The coalition of patients and advocates pushing the initiative believe Utah voters will succeed in passing medical marijuana policy where the Legislature has not.
“We feel strongly here as patients and advocates that the time has come to help alleviate the pain and suffering of the most vulnerable in our society,” said DJ Schanz of the Utah Patients Coalition during a press conference Monday. “It’s time to start the process of legalizing medical cannabis.”
Earlier this year the Utah Legislature passed a bill allowing colleges and universities the ability to study the possible benefits of marijuana for medicinal use. However, some say the measure harms Utah patients because the time taken to research the potential benefits would also delay the help medical marijuana could provide them.
Attempts to get the Legislature to approve medical cannabis have not gone as desired, said Michael Melendez, director of policy for the Libertas Institute, a libertarian-leaning think tank that supports the ballot initiative.
Melendez said, in part, in a statement Monday:
Unfortunately, our attempts have been unsuccessful, thwarted in part due to a political group of physicians who want patients to suffer while more taxpayer-funded research is conducted first — despite thousands of years of anecdotal evidence, and substantial research on cannabis conducted in places like Israel, demonstrating the efficacy and safety of cannabis. Patients cannot — and should not have to — wait any longer.
Last month the Utah Republican Party was presented with a resolution supporting medical marijuana during their May 20 convention in Sandy. It was soundly defeated in a 70-29 percent vote by state GOP delegates.
As reported by Fox 13 News, supporters at the time told stories of how medical cannabis has helped or could help them, while opponents called it a gateway drug and a step toward state legalization of recreational marijuana.

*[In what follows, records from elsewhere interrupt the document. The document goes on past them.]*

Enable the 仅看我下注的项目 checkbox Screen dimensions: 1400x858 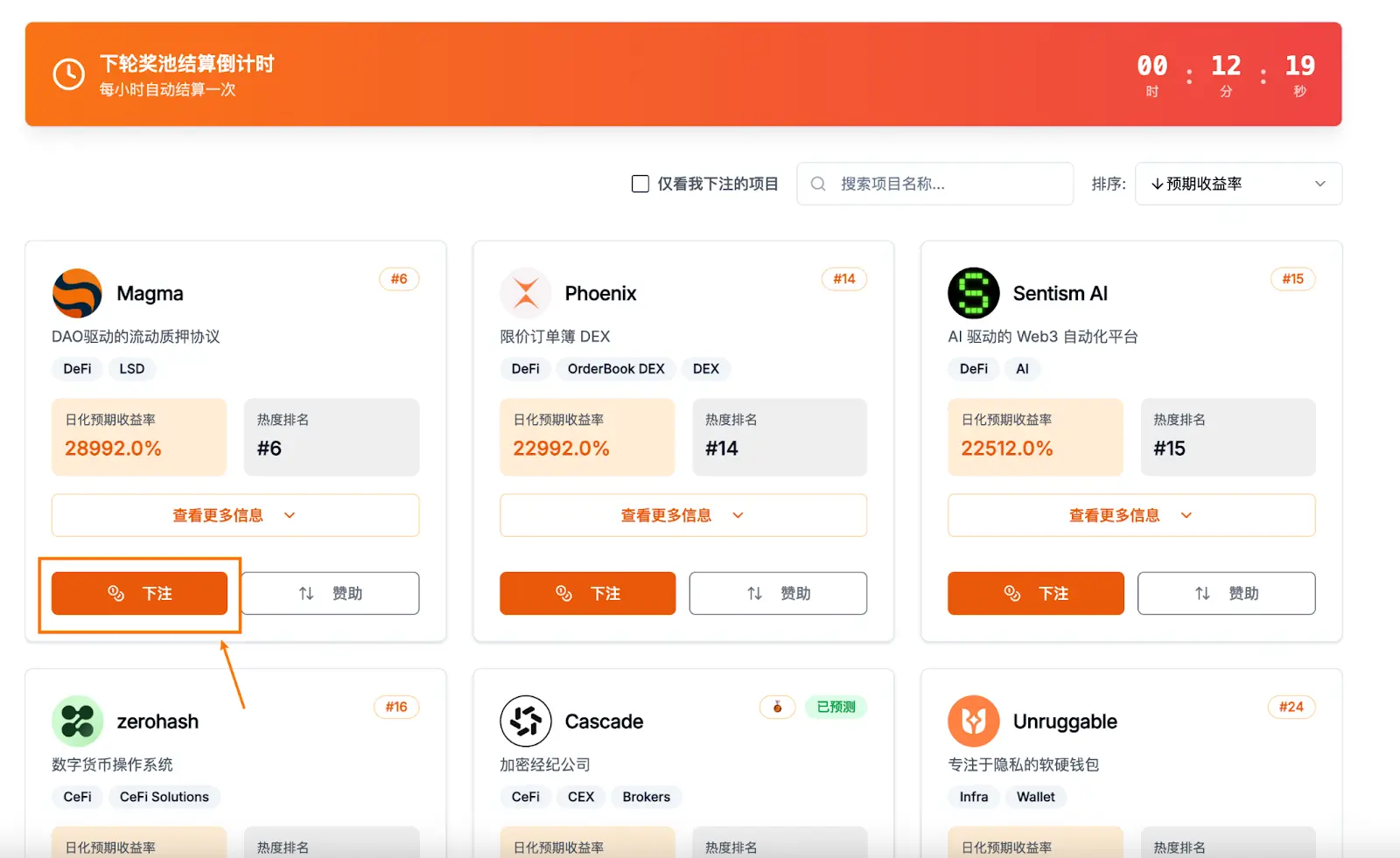640,184
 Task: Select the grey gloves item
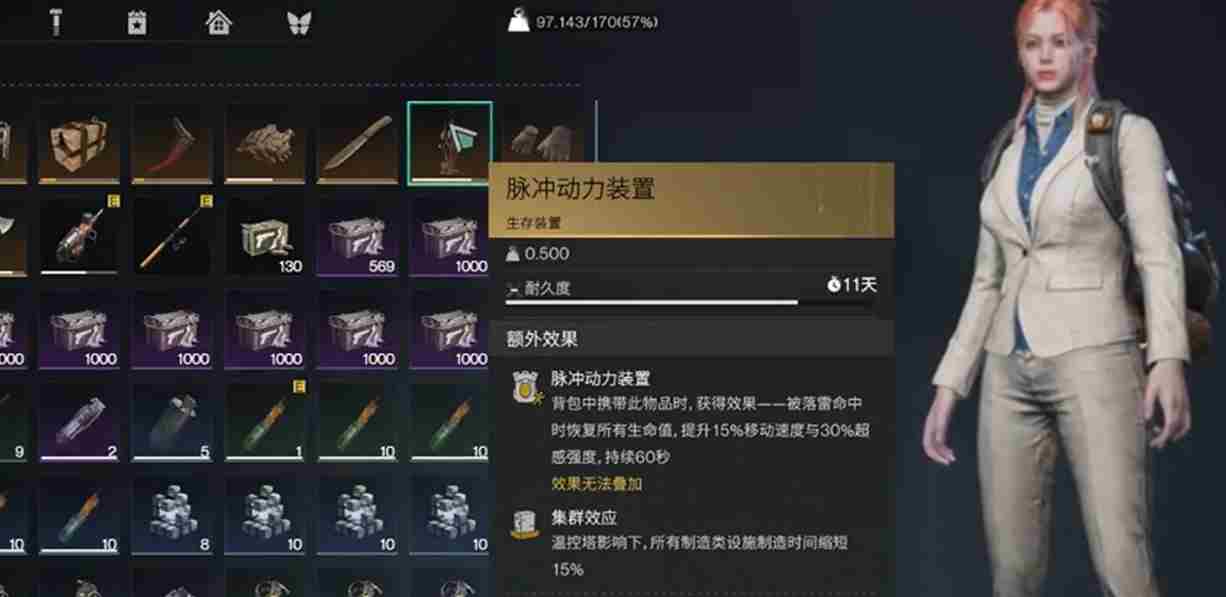point(541,143)
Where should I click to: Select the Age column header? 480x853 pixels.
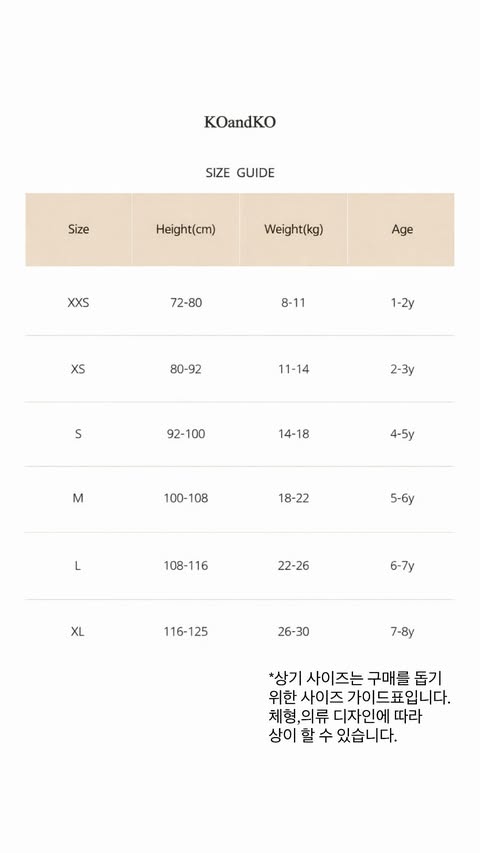402,230
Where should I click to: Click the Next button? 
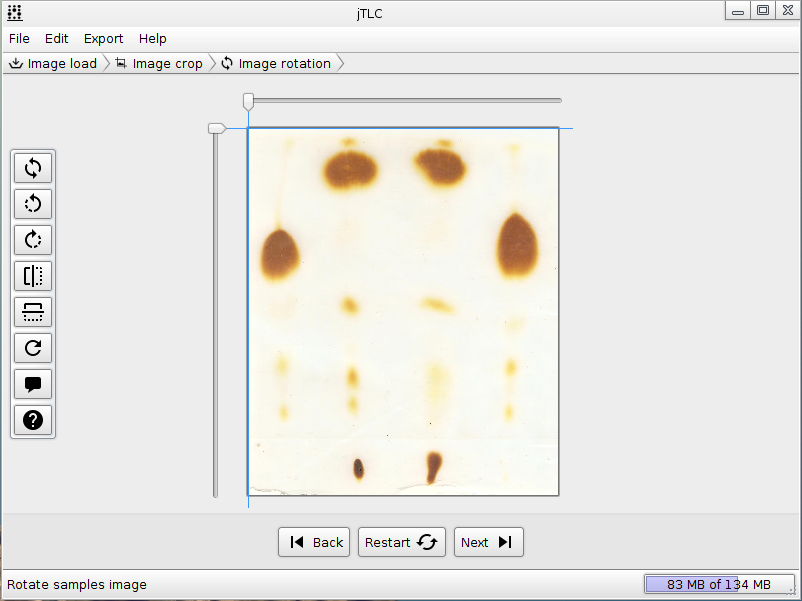488,542

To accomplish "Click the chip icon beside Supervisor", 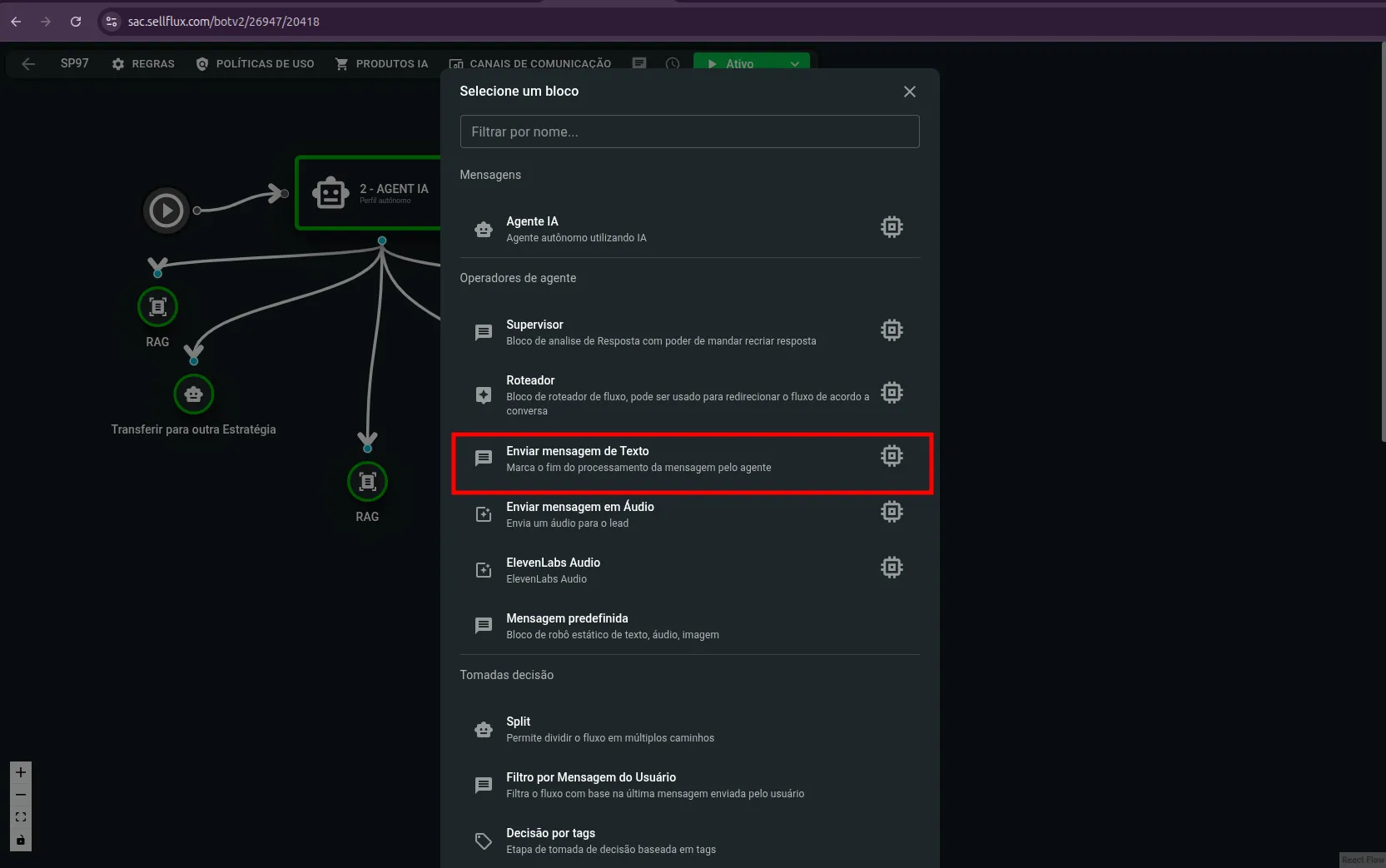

“This is not a medicine,” said Dr. Paul Clayton of the Utah Medical Association, who is also a GOP delegate who spoke against the resolution.
With the exception of a cannabis oil extract used to treat epilepsy (and has to be obtained in states where it is legal to sell), use of cannabis for medicinal purposes remains illegal in Utah.

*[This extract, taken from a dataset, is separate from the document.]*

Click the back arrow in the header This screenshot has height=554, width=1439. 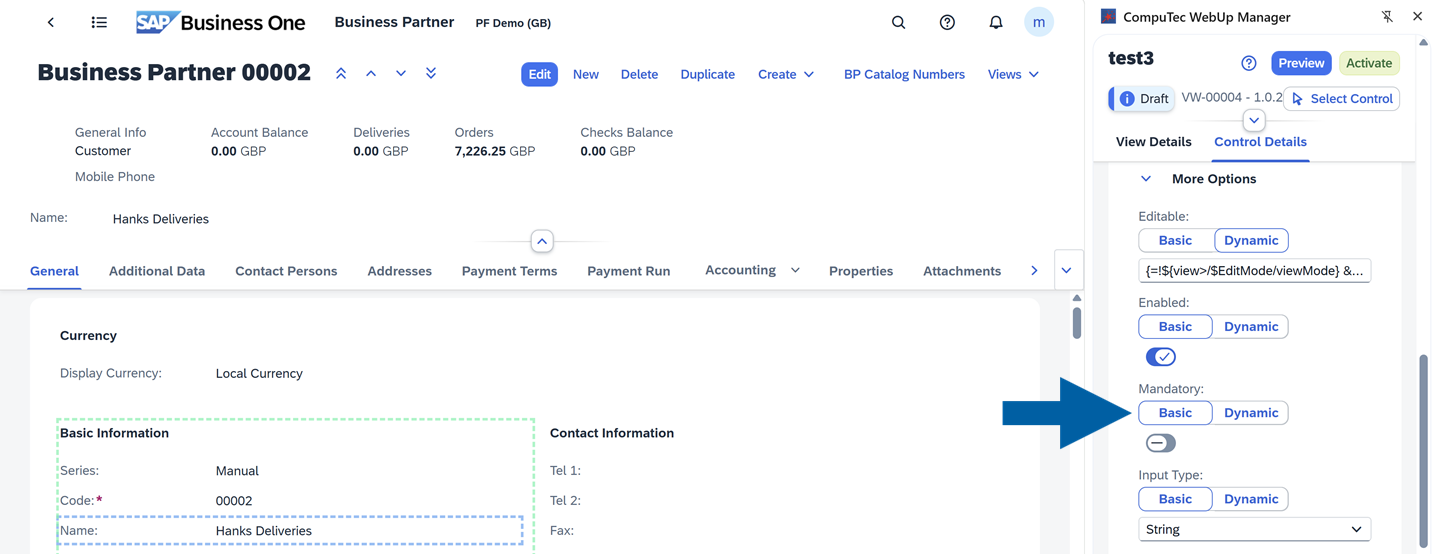(x=51, y=22)
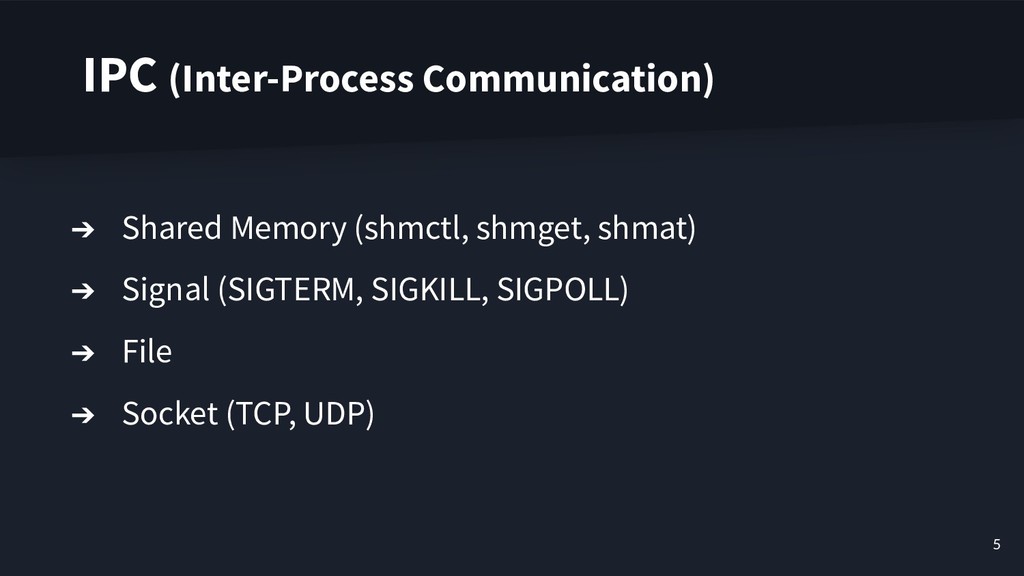Click the arrow bullet beside File
Image resolution: width=1024 pixels, height=576 pixels.
(x=83, y=353)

Once filed with the Lt. Governor’s Office, the ballot initiative will be reviewed to make sure it is constitutional. A fiscal note concerning how much it may cost to implement policies advocated by the initiative, if passed, will also be produced.
Once reviewed by the Lt. Governor’s Office, seven regional public input meetings need to be held across the state, and a total of 113,143 signatures from across 26 of the state’s 29 counties need to be gathered.

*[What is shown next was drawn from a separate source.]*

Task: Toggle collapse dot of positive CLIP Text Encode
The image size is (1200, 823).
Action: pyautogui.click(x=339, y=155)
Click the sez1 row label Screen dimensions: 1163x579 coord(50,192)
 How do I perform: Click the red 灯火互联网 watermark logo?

The signatures need to be turned in by April 15, 2018, Schanz said. However, the coalition hopes to turn the signatures in Jan. 1, 2018, so no potential “monkey games are played during the legislative session.”
It is also anticipated that it will takes $3 million to push the initiative through.
Supporters of the initiative believe Utah voters will pass it, as previous polls have indicated the majority of Utahns support the idea of medical marijuana.
The Utah Patients Coalition released its own poll that showed an estimated 73 percent of respondents “would vote on a ballot initiative to allow doctors to recommend medical cannabis as a treatment for cancer, epilepsy, Alzheimer’s, and other serious illnesses,” according to a press release.
“Utahns are compassionate, and medical cannabis is ultimately a question of compassion. Voters in our state support allowing sick Utahns to legally and safely access medical treatments that alleviate suffering,” Schanz said. “The patients cannot wait any longer, so we are proposing a conservative medical cannabis initiative that Utahns across the political spectrum will approve at the ballot box next year.”
Rep. Brad Daw, R-Orem, who sponsored this year’s medical marijuana research bill, told Fox 13 News Monday that he saw the ballot initiative as “completely unnecessary.”
“We have research going on right now and we intend to have treatment available, cannabis based treatment available, after the next session,” Rep. Daw said. “I’m puzzled why they’re going for it.”
Highlights of the initiative
- It would allow whole plant marijuana.
- Require physician oversight for prescriptions, as well as limit the number of physicians who can prescribe it.
- Limit how much medical marijuana a patient can obtain over a 14-day period.
- Limit dispensaries to one for every 150,000 residents. Also limit where a dispensary can be located.
- Caregivers who administer medical cannabis to patients must be able to pass background checks.
- Maintain prohibitions on the public use of cannabis, driving under the influence of cannabis, and smoking cannabis.
- Authorize the cultivation of cannabis without a license by a patient only after Jan. 1, 2021, and only if a cannabis dispensary is not operating within 100 miles of the patient’s home, as long as any cultivation is not within 300 feet of an area zoned exclusively for residential use or within 600 feet from a community location. This cultivation must take place in an enclosed and locked space.
- Qualifying illnesses include: HIV, Alzheimer’s disease, cancer, epilepsy, Crohn’s disease, multiple sclerosis, autism, and other ailments.